◆ **TASK TO COMPLETE**
Here are some records; copy every line that holds the word "target".

◆ **GIVEN ENTRIES**
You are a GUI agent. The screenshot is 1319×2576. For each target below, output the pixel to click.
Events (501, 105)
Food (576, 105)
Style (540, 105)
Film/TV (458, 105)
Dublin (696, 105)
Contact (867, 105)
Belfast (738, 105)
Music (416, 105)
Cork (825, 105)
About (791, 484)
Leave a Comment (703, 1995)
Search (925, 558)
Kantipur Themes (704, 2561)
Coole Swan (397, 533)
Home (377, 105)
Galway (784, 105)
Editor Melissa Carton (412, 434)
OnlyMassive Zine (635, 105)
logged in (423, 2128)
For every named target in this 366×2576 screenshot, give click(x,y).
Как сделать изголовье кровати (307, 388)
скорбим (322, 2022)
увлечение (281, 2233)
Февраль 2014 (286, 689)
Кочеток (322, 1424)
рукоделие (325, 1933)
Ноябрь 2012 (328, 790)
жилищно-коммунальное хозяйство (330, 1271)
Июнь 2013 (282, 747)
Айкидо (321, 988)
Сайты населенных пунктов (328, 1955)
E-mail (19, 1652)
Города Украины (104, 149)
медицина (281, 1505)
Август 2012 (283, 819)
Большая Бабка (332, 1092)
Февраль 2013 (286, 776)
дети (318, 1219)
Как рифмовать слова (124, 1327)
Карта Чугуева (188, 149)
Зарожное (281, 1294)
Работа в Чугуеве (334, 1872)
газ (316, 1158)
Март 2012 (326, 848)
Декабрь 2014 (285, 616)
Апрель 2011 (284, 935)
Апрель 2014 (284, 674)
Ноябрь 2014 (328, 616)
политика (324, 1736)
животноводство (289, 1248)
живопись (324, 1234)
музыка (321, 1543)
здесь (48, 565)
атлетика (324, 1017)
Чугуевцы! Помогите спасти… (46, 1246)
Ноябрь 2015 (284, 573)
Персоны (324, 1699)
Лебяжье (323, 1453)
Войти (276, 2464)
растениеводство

◆ **ANSWER TO THIS PROBLEM**
You are a GUI agent. The screenshot is 1319×2576. For each target below, output the pixel to click.
For every named target in this 366×2576 screenshot, give click(x,y).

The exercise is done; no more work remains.